Cost Efficiency and FinOps

Optimize cloud spend without sacrificing performance or reliability.

TL;DR

FinOps is "DevOps for cloud costs." Treat infrastructure costs like code: version it, review it, optimize it. Right-size instances (don't run m5.xlarge when t3.small works). Use spot instances (70% discount, less guaranteed). Leverage reserved instances (20-40% discount for 1-3 year commitment). Delete unused resources (forgotten test databases cost real money). Auto-scale down when load decreases. Monitor cost per feature/user. Trade latency for cost: caching reduces database load; compression reduces egress. Architecture decisions made today determine tomorrow's cloud bill.

Learning Objectives

Measure cost per service, feature, and user
Right-size infrastructure (avoid over-provisioning)
Use reserved instances, spot instances, and savings plans
Optimize data transfer and storage
Trade performance for cost (caching, compression, CDN)
Implement cost alerts and budgets

Motivating Scenario

A startup pays $50k/month for cloud infrastructure. Investigation reveals: hundreds of unused databases, oversized instances, no caching (10x more database queries than needed), wasteful data transfers. Fixing these issues: $50k → $8k/month without sacrificing performance.

Core Concepts

Cost Drivers

Compute: CPU hours (biggest spend for most companies)
Storage: GB/month (database, backups, object storage)
Network: Data transfer (especially cross-region)
Managed services: RDS, Elasticsearch, SQS (premium over DIY)

Cost Optimization Levers

Lever	Impact	Example
Right-sizing	30-40%	Switch from m5.2xlarge to t3.medium
Reserved Instances	20-40%	1-year RI commitment
Spot Instances	70%	Use for batch jobs, non-critical workloads
Caching	80%	Redis reduces database load 10x
Compression	50%	Gzip reduces egress bandwidth
Auto-scaling	40%	Scale down at night, scale up for peak hours
Deletion	100%	Delete unused databases, old snapshots

Practical Example

# FinOps: Cost tracking and optimization
import boto3
from datetime import datetime, timedelta

class CostOptimizer:
    def __init__(self):
        self.ce = boto3.client('ce')  # Cost Explorer
        self.ec2 = boto3.client('ec2')

    def get_monthly_cost(self):
        """Get current month's cloud spend"""
        response = self.ce.get_cost_and_usage(
            TimePeriod={
                'Start': datetime.now().replace(day=1).strftime('%Y-%m-%d'),
                'End': datetime.now().strftime('%Y-%m-%d'),
            },
            Granularity='DAILY',
            Metrics=['UnblendedCost'],
            GroupBy=[{'Type': 'DIMENSION', 'Key': 'SERVICE'}]
        )
        return response

    def find_oversized_instances(self):
        """Find EC2 instances running at low CPU"""
        # Get instance utilization from CloudWatch
        instances = self.ec2.describe_instances()
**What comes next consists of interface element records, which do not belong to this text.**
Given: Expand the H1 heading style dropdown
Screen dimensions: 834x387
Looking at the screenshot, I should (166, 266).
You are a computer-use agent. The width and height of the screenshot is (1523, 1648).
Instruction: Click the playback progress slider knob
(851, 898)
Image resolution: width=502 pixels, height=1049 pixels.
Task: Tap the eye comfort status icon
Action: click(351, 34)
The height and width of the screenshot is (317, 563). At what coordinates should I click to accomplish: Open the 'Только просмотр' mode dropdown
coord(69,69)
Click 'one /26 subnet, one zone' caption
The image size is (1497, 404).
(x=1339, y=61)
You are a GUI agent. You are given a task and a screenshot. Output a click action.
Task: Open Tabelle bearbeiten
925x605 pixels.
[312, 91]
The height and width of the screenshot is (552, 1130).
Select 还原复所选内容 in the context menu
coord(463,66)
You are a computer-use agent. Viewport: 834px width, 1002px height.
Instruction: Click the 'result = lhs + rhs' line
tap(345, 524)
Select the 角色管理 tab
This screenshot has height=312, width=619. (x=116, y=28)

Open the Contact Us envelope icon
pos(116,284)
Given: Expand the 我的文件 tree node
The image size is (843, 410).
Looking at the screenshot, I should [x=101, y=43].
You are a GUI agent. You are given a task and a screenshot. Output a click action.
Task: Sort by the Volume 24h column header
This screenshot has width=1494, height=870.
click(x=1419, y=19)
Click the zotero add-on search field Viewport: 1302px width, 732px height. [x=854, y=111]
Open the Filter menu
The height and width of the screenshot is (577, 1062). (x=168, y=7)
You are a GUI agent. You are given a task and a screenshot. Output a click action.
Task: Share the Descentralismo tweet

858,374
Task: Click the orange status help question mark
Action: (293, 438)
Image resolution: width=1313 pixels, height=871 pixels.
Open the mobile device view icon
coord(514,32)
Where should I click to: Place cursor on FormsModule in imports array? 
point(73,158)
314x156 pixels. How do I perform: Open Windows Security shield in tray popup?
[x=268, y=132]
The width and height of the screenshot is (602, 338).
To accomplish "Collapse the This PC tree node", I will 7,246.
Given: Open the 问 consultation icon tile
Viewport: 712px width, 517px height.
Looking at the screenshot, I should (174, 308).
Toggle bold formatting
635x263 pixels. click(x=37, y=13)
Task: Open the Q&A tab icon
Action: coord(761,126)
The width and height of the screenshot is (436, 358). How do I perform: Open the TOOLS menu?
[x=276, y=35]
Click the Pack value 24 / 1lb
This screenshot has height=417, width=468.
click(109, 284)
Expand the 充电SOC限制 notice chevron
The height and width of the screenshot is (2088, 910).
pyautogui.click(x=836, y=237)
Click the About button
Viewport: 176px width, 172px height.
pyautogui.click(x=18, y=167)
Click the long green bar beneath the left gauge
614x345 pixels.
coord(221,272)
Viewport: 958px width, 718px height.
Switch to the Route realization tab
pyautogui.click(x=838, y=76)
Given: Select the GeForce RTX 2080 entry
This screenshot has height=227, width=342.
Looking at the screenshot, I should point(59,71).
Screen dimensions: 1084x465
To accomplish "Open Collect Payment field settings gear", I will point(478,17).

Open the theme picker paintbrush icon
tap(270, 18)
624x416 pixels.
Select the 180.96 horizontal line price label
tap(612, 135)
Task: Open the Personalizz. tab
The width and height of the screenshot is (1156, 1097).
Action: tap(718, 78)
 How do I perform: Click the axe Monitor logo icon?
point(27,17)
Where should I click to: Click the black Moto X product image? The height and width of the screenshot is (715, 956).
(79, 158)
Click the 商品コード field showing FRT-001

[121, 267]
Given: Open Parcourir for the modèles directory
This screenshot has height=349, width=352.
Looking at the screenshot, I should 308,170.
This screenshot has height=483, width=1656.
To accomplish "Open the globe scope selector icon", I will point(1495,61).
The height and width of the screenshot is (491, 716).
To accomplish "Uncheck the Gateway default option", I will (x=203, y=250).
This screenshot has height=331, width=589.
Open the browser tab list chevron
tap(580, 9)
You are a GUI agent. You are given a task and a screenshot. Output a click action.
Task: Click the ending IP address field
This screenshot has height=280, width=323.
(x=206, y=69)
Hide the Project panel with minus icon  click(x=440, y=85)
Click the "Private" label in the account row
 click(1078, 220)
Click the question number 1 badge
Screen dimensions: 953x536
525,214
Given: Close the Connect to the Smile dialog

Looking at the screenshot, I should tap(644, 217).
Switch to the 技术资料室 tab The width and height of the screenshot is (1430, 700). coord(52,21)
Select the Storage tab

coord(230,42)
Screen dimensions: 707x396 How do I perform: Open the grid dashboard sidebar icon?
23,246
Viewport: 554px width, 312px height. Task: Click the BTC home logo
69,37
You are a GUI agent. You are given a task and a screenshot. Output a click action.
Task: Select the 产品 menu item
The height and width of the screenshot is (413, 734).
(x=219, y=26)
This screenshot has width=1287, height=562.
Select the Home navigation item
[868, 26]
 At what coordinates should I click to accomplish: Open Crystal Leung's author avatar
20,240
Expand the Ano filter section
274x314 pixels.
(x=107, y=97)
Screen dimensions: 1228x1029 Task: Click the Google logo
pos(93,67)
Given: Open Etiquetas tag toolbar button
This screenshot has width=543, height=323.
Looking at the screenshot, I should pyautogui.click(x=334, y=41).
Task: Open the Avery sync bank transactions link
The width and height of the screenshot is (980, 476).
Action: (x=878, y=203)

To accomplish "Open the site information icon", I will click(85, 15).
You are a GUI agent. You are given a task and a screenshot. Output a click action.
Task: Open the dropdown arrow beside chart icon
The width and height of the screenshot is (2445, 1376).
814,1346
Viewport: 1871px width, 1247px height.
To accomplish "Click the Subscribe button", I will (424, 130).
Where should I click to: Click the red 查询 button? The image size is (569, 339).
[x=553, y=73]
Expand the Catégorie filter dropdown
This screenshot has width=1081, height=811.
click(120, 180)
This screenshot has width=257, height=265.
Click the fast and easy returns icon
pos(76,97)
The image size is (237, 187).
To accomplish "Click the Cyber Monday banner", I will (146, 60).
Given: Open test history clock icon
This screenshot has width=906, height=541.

        for reservation in instances['Reservations']:
            for instance in reservation['Instances']:
                # Find instances that could be downsized
                # ...

    def estimate_cost_with_reserved_instances(self):
        """Calculate savings from RI purchases"""
        response = self.ce.get_reservation_purchase_recommendation(
            Service='EC2',
            LookbackPeriod='THIRTY_DAYS',
            TermInYears='ONE_YEAR'
        )
        return response

    def set_cost_alerts(self, budget=10000):
        """Alert when monthly spend exceeds budget"""
        # Setup CloudWatch alarm for cost
        # ...

# Usage
optimizer = CostOptimizer()
print(f"Monthly cost: {optimizer.get_monthly_cost()}")
print(f"RI savings available: {optimizer.estimate_cost_with_reserved_instances()}")

Self-Check

How do you calculate total cost of ownership (TCO)?
What's the difference between reserved instances and savings plans?
How do you identify over-provisioned instances?
Why is data transfer expensive?
How would you justify FinOps investment to executives?

Design Review Checklist

Practical Cost Optimization Examples

Database Right-Sizing

Reserved Instances

Spot Instances

Caching Strategy

Data Transfer Optimization

Cleanup and Deletion

Advanced Optimization Strategies

Cost-Per-Feature Analysis

Track costs not just by service, but by business feature:

class CostAnalyzer:
    def cost_per_feature(self, feature_name: str, period: str = 'monthly'):
        """Calculate cost of operating a specific feature"""
        # Map feature to services (Catalog feature uses RDS, ElastiCache, Lambda)
        services = self.feature_to_services[feature_name]

        total_cost = 0
        for service in services:
            service_cost = self.cost_explorer.get_cost(service, period)
            # Allocate cost proportionally (by usage %)
            allocated_cost = service_cost * self.allocation_factor(feature_name, service)
            total_cost += allocated_cost

        return total_cost

# Example output
# Feature: Product Search
#   RDS (Elasticsearch): $5,000/month
#   Lambda (search queries): $2,000/month
#   Data transfer (results): $800/month
#   Total: $7,800/month
#   Cost per query: $0.0012
#
# Decision: If feature generates $1M revenue, cost is 0.78% of revenue (acceptable)
#           If feature generates $50k revenue, cost is 15.6% of revenue (too high, deprecate?)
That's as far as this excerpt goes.